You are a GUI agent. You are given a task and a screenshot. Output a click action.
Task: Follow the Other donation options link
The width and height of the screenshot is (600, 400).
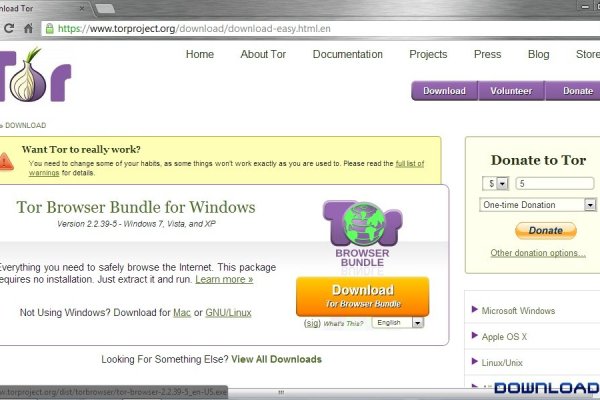click(x=537, y=253)
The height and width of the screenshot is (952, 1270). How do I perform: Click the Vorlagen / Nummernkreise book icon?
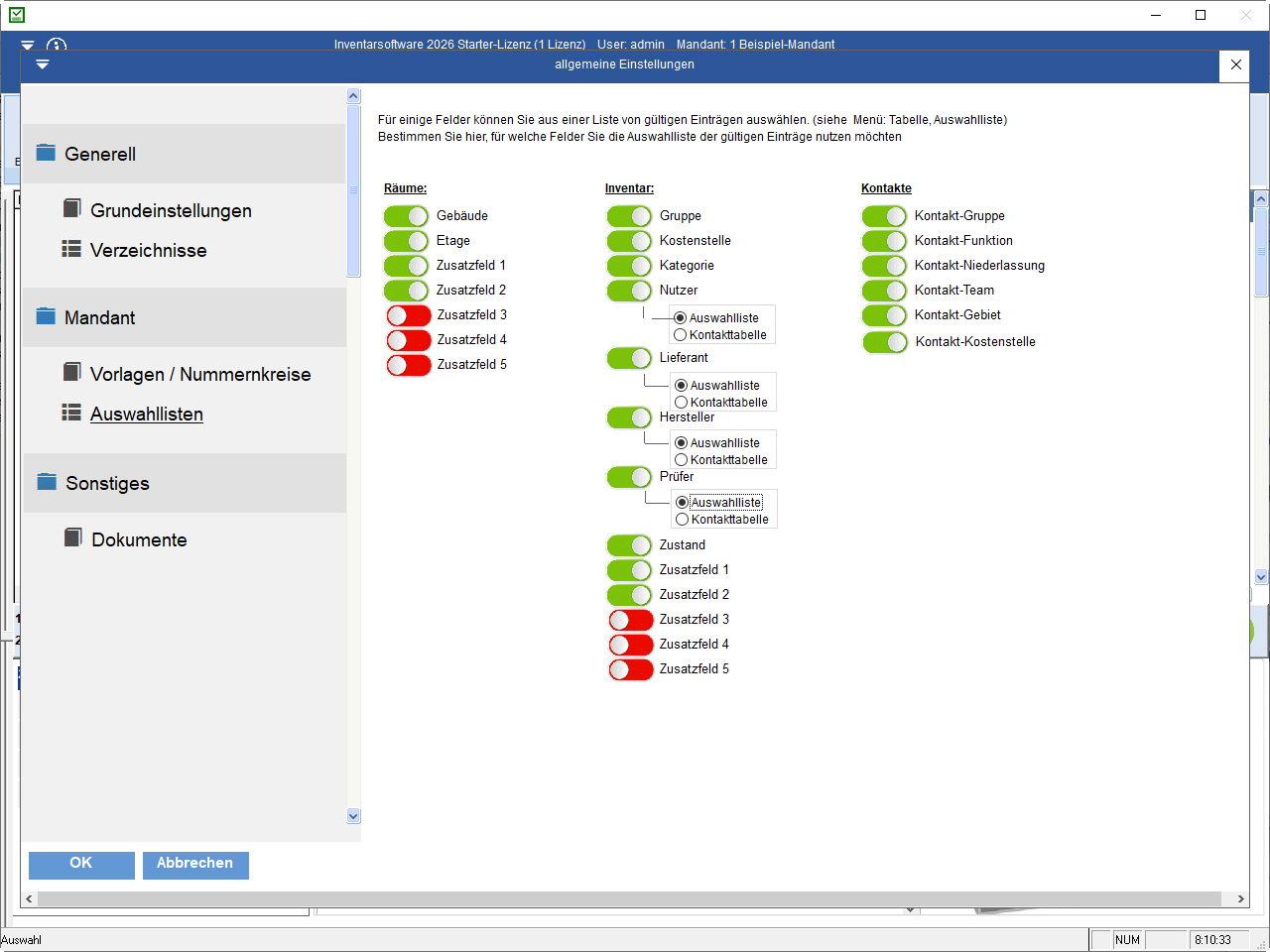click(x=71, y=372)
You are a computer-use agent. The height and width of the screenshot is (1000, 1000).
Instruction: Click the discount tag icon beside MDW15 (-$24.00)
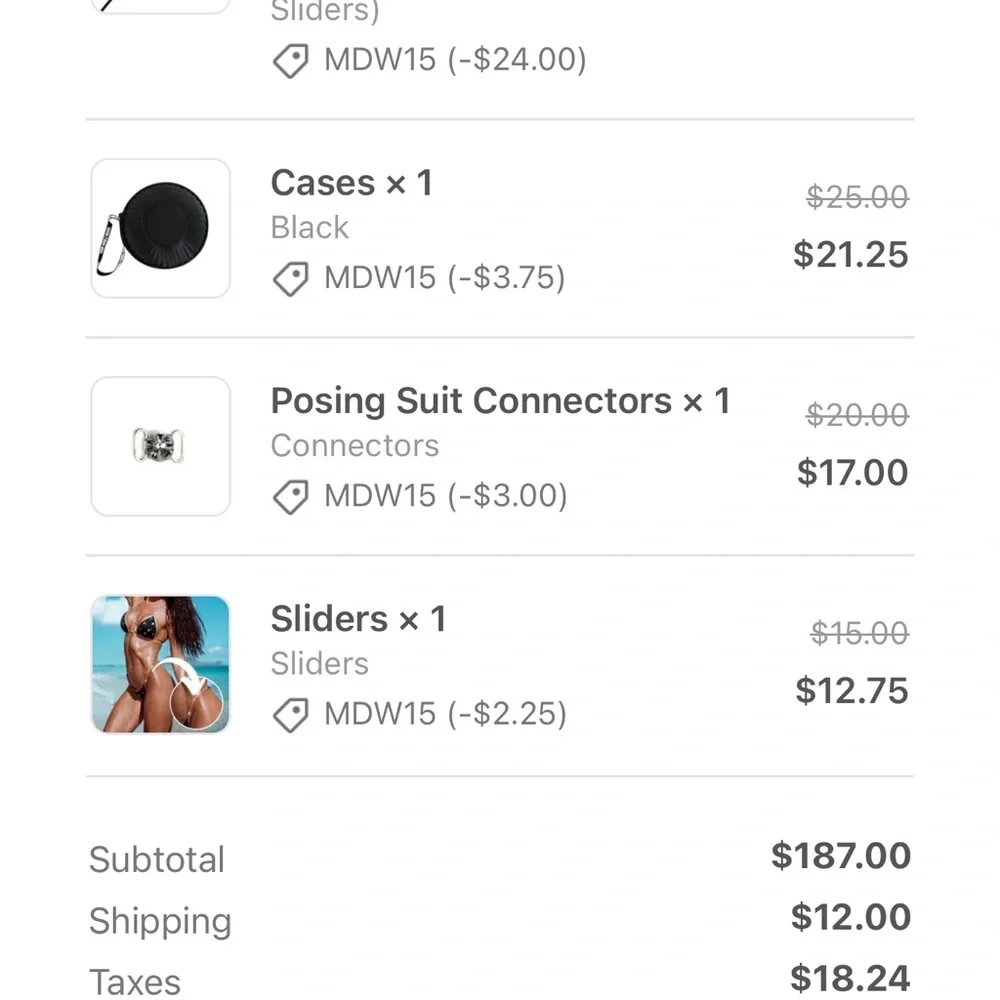[x=291, y=61]
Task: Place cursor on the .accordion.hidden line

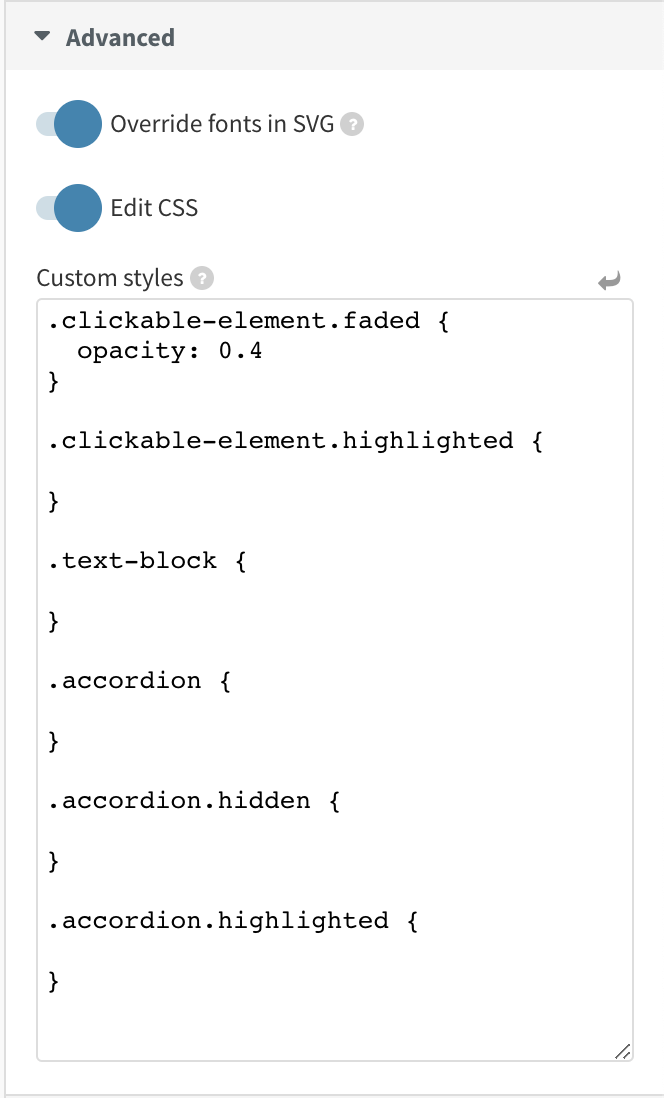Action: pos(194,800)
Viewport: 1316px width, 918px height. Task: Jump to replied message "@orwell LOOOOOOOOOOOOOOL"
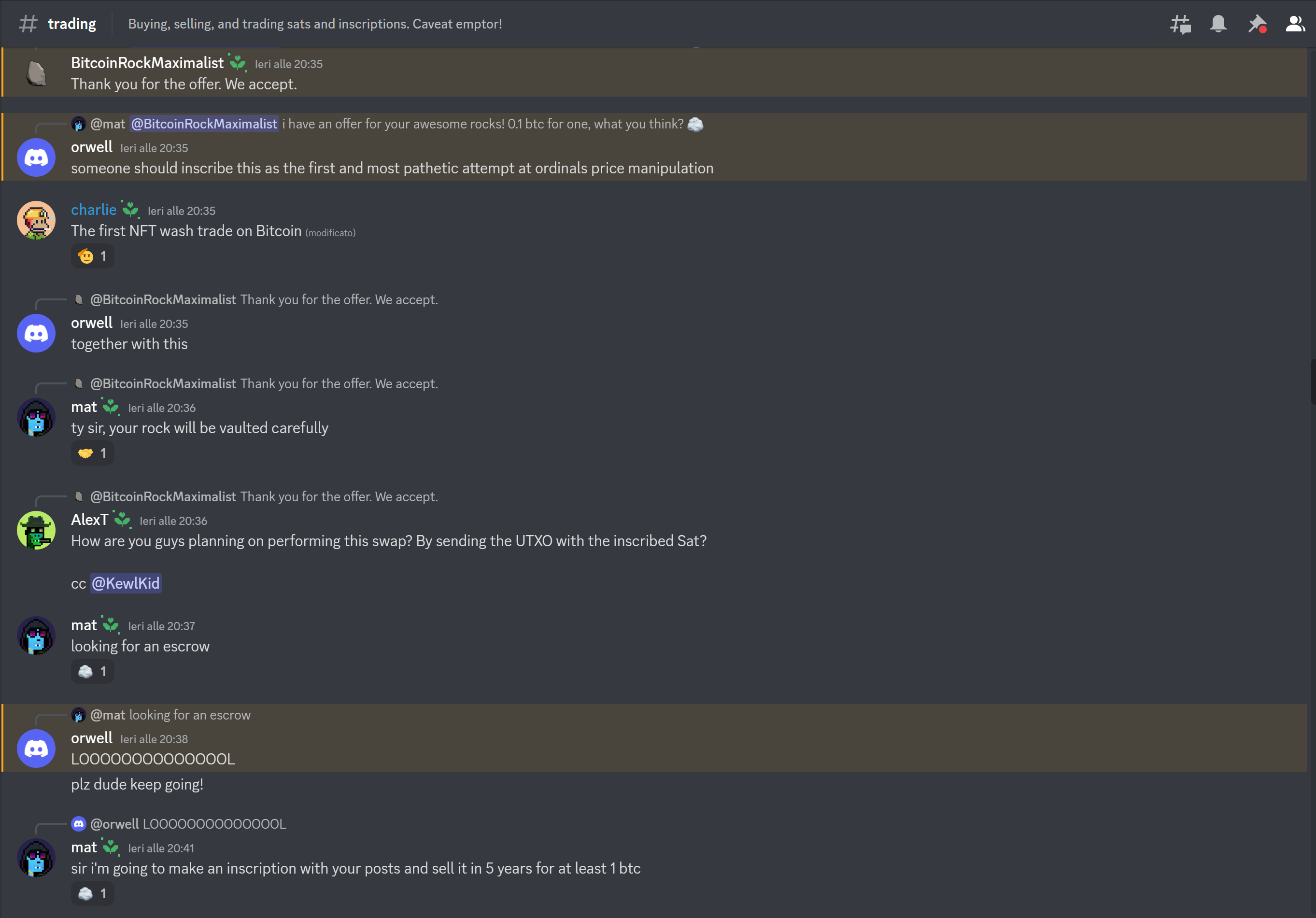click(214, 824)
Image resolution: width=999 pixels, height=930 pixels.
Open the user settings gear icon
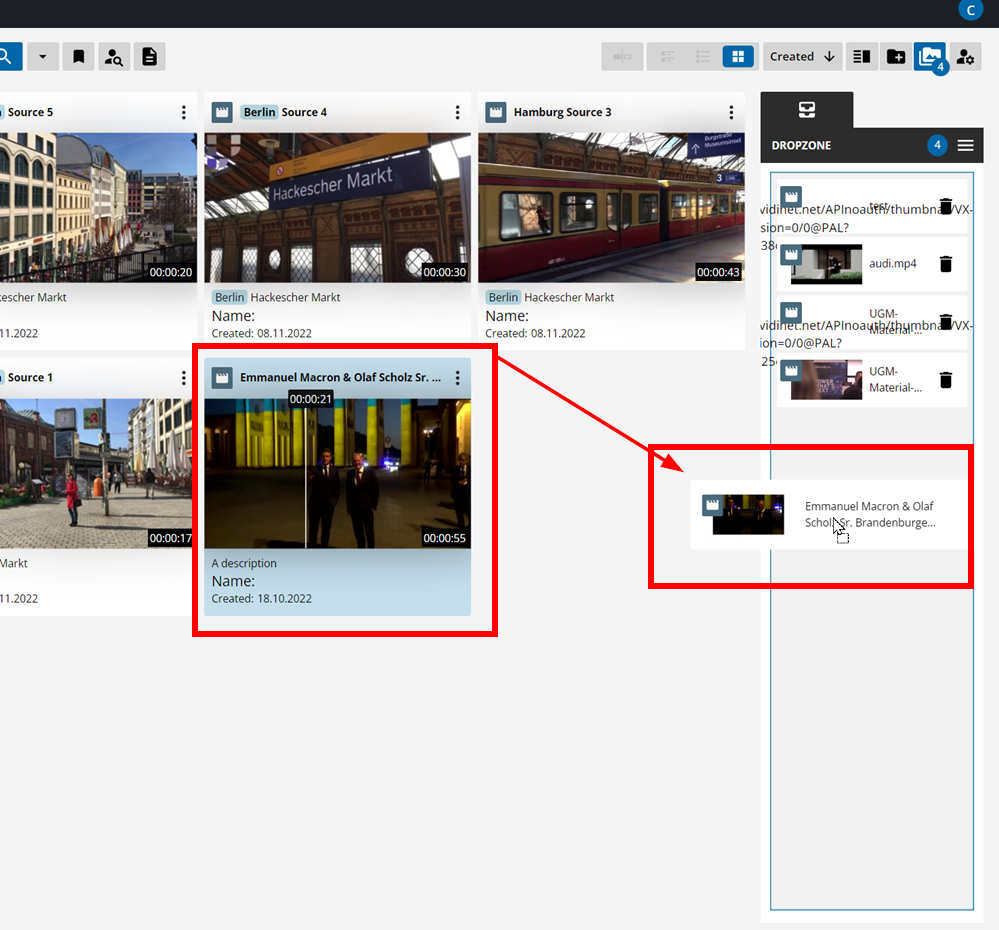point(965,57)
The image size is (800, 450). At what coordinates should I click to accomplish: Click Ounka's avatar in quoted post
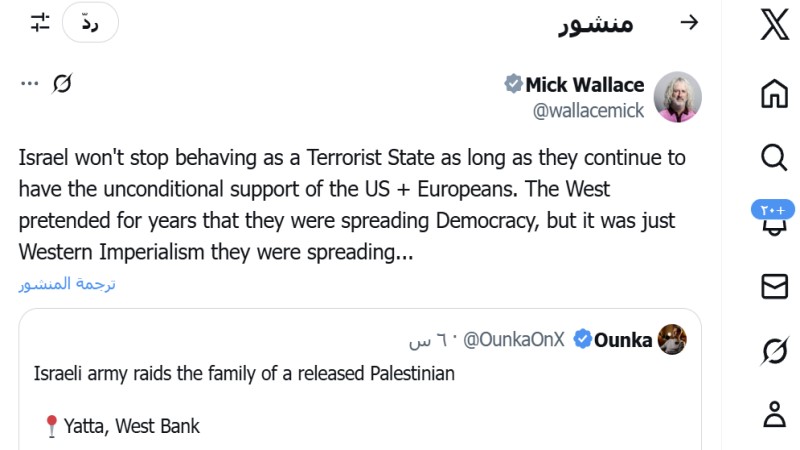click(x=672, y=340)
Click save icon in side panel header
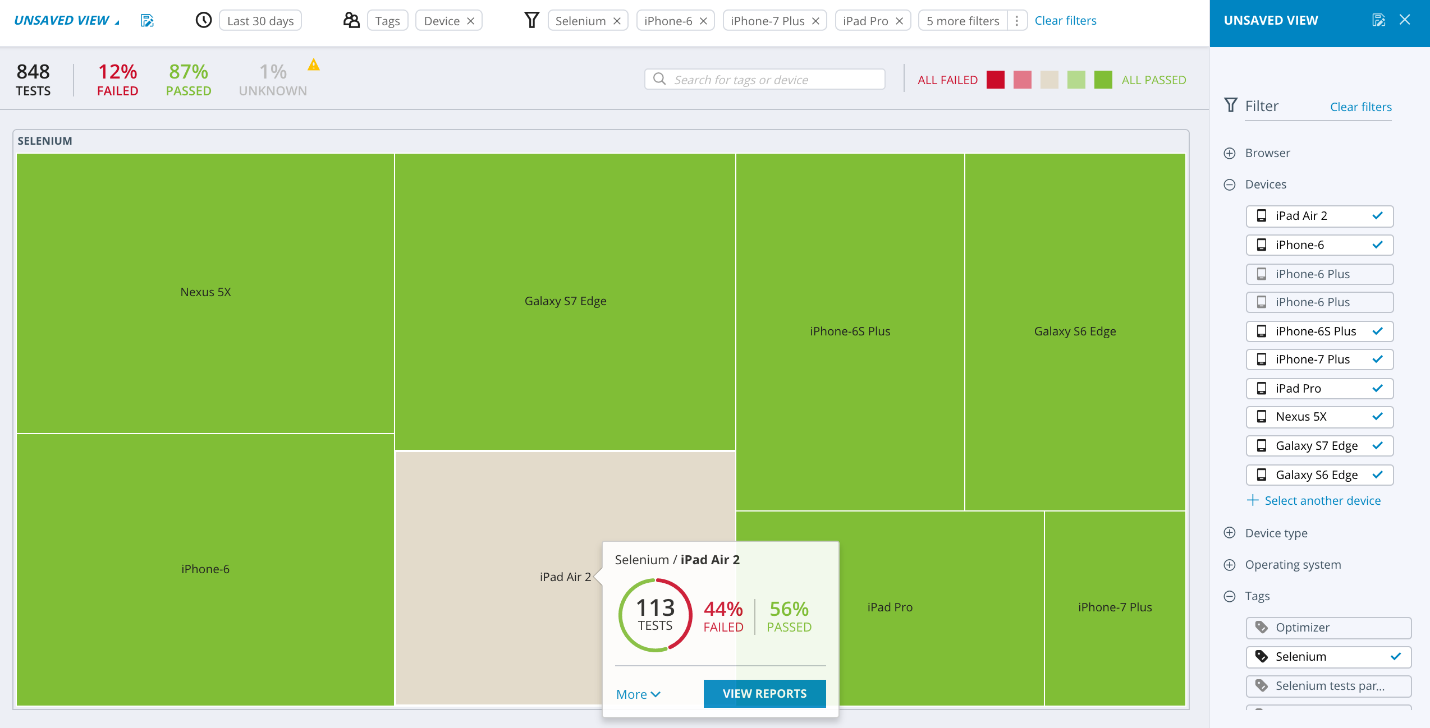 (1379, 20)
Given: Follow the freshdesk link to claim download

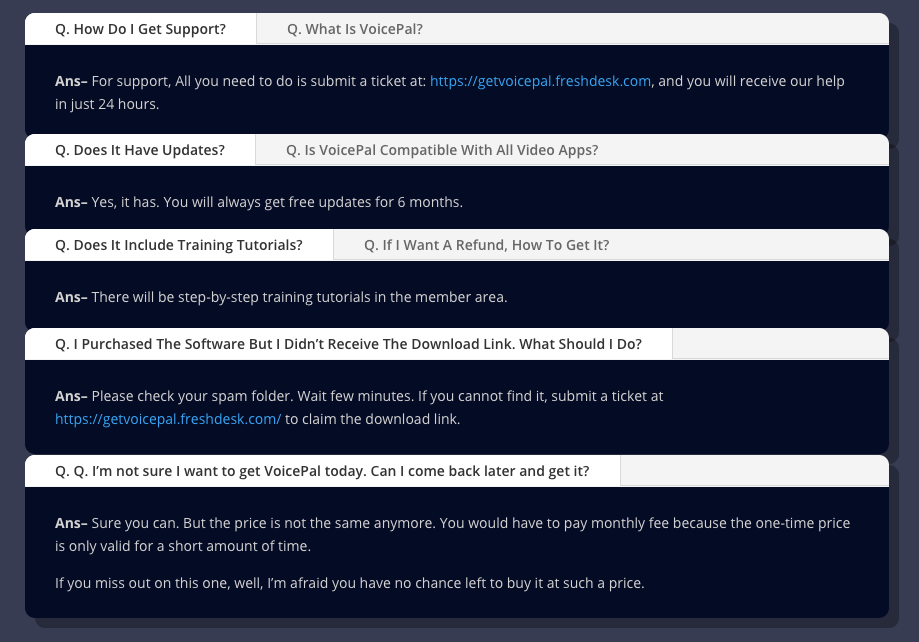Looking at the screenshot, I should [x=168, y=419].
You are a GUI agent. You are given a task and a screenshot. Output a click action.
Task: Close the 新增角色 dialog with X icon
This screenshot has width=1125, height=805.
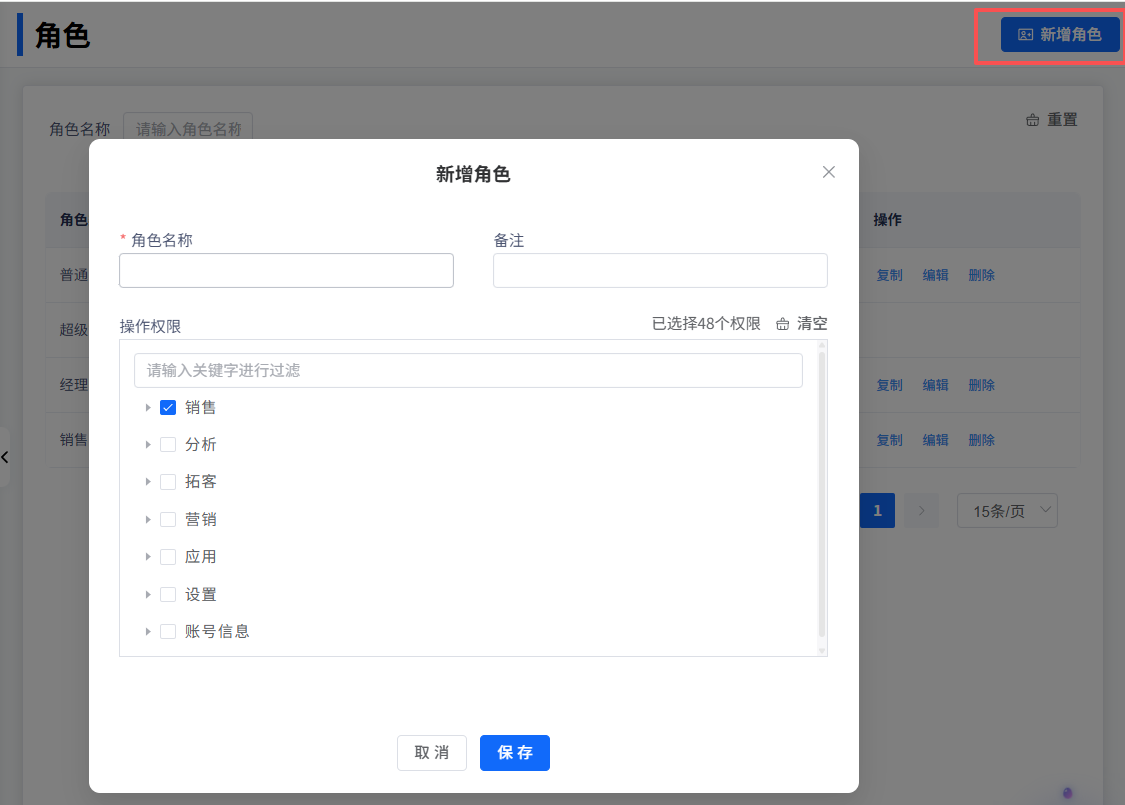tap(828, 172)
════════════════
Aim of the exercise
Would you restate all of the data above word for word, omitting the pictures?

Your solution
You are a GUI agent. You are given a task and a screenshot. Output a click action.
Task: Follow the Other donation options link
The width and height of the screenshot is (600, 400).
click(x=537, y=253)
The height and width of the screenshot is (952, 1270). How do I perform: Click the Vorlagen / Nummernkreise book icon?
click(x=71, y=372)
You are a computer-use agent. The height and width of the screenshot is (1000, 1000).
Instruction: Click the discount tag icon beside MDW15 (-$24.00)
[x=291, y=61]
Task: Place cursor on the .accordion.hidden line

Action: pos(194,800)
Viewport: 1316px width, 918px height. Task: Jump to replied message "@orwell LOOOOOOOOOOOOOOL"
click(214, 824)
Image resolution: width=999 pixels, height=930 pixels.
Open the user settings gear icon
point(965,57)
The image size is (800, 450). At what coordinates should I click to accomplish: Click Ounka's avatar in quoted post
click(x=672, y=340)
Click save icon in side panel header
 (1379, 20)
Given: Follow the freshdesk link to claim download

Looking at the screenshot, I should [x=168, y=419].
You are a GUI agent. You are given a task and a screenshot. Output a click action.
Task: Close the 新增角色 dialog with X icon
This screenshot has width=1125, height=805.
tap(828, 172)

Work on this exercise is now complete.